Firestone Indy Lights Series sophomore Esteban Guerrieri needs a bit of help to overtake his Sam Schmidt Motorsports teammate Tristan Vautier for this year's championship. But having been through a title battle a year ago, he knows what to expect.
He has three wins this year – marquee races at Long Beach and Indianapolis along with Iowa – but fell from leading by seven points to down by 11 after a third-place finish in Baltimore, where Vautier won. From either position, Guerrieri was ready to pounce.
“There was not much difference in seven points,” he says. “It was good to be leading but my points lead was small. I'd rather be in that position at the very end of the championship.”
Guerrieri, who won three races and six poles in Schmidt's iconic No. 7 Lucas Oil car a year ago, has grown and matured as he admitted he made too many mistakes.
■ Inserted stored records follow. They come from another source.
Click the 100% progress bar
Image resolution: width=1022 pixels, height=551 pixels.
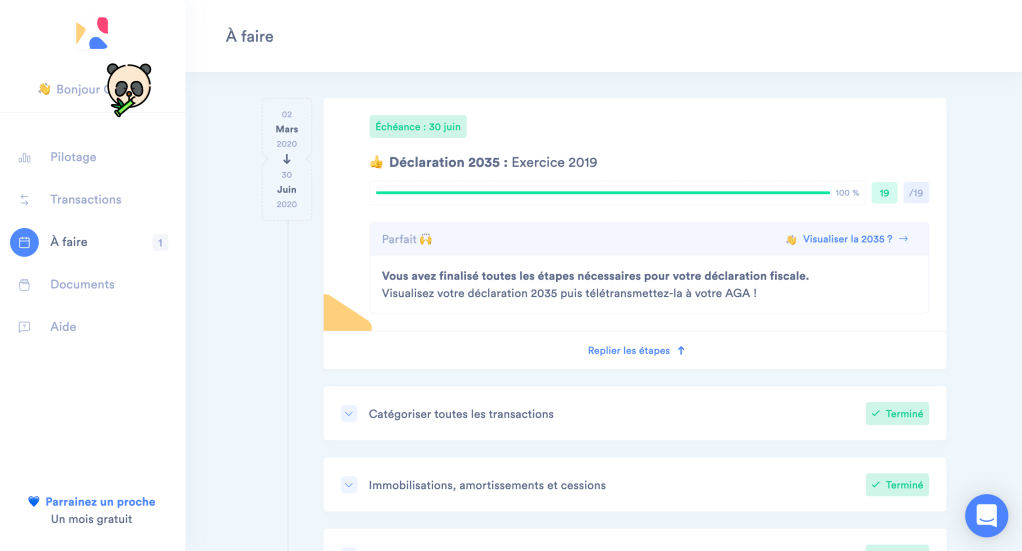coord(602,193)
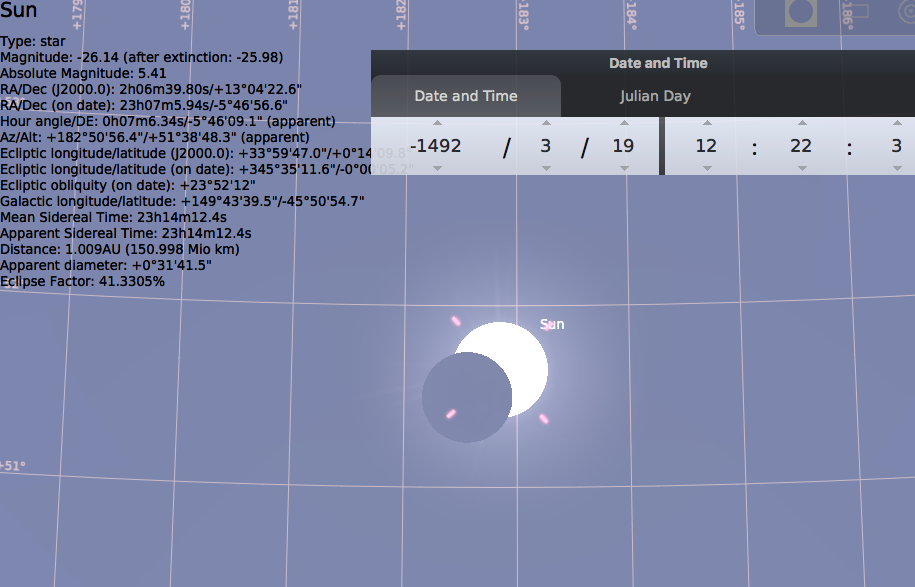Decrease minutes with the down arrow
915x587 pixels.
(x=801, y=168)
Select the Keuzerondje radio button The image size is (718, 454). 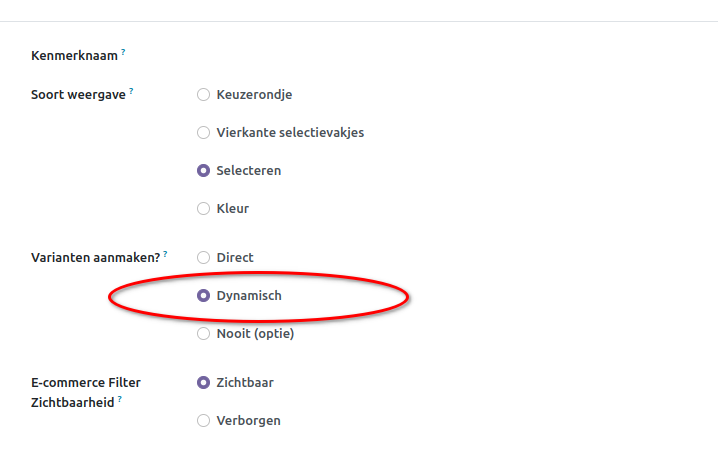[x=203, y=95]
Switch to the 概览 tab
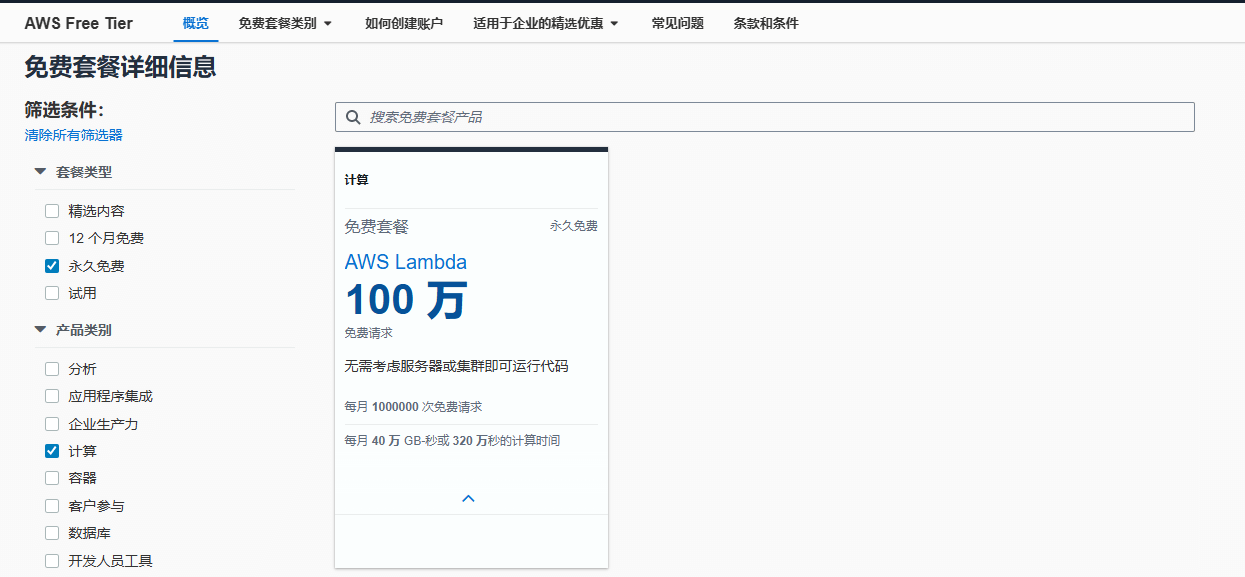This screenshot has height=577, width=1245. (196, 23)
Three accidents plus an engine failure and a 14th (Edmonton 2) dropped him behind eventual champion and an IndyCar rookie this year, Josef Newgarden.
“This year, I still have to learn from the mistakes I made last year,” he admits. “From the perspective I finished the season, I had to ask why I couldn't get to the last race without fighting for the championship? I went through race by race and I didn't finish every race, many because I didn't get done. Some I got hit, some I risked too much. You ask, ‘When it's time to risk, and when it's not, you know?'
“I started the championship this year, knowing there's a time to race for a win, and the most important thing is not play catch-up. Increasing the chance of risking can go the wrong way. You want to be on top of it. That's the change for this year. So far working good. Maybe Long Beach, I knew the start was important so I went in braking late for the first corner. I've tried to be strong at the end of the races.”
Strong he has been – and although Vautier's a rookie in Lights, he's still been a more than capable foe, and also a veteran of title pressure having won the Star Mazda title a year ago.
“It doesn't matter if you're a rookie or not – Josef and me were last year, and we were still going for the championship,” he says. “When you're a good driver and you have a good team behind you, there's so much information the team gives you. They give you everything you can. You absorb so much value in learning tracks, and the setup is always good. I think a rookie can do the job.”
An earlier test this year provided Guerrieri a chance to learn the track, but he admits the grip level will be different for race weekend.
“We thought then as a team, it would be nonsense to run too much, and then see the track is different when we get there for grip,” he says. “I'm glad I got used to the track. It's not so easy flat. It's bumpy in some places. The race will be tight, not as tight as Vegas last year. I don't really know what to expect, but it's not going to be an easy race.”
Regardless of the outcome, Guerrieri is targeting a move into IndyCar for next year. There hasn't been an Argentine driver in American open-wheel racing since Gaston Mazzacane raced in Champ Car for Dale Coyne in 2004; prior to that, heralded prodigy and ex-Sauber Formula 1 driver Norberto Fontana raced for John Della Penna in 2000. Guerrieri had a seat fitting for KV Racing Technology in the offseason before a return to Lights this year.
“Yep – it's a goal for me to move up,” he admits. “I knew there was a gap for improvement for me this year, and I had to smooth out the things I didn't do last year. But hopefully this can convince team owners there is potential for IndyCar in the future. Hopefully the end of the championship goes well.”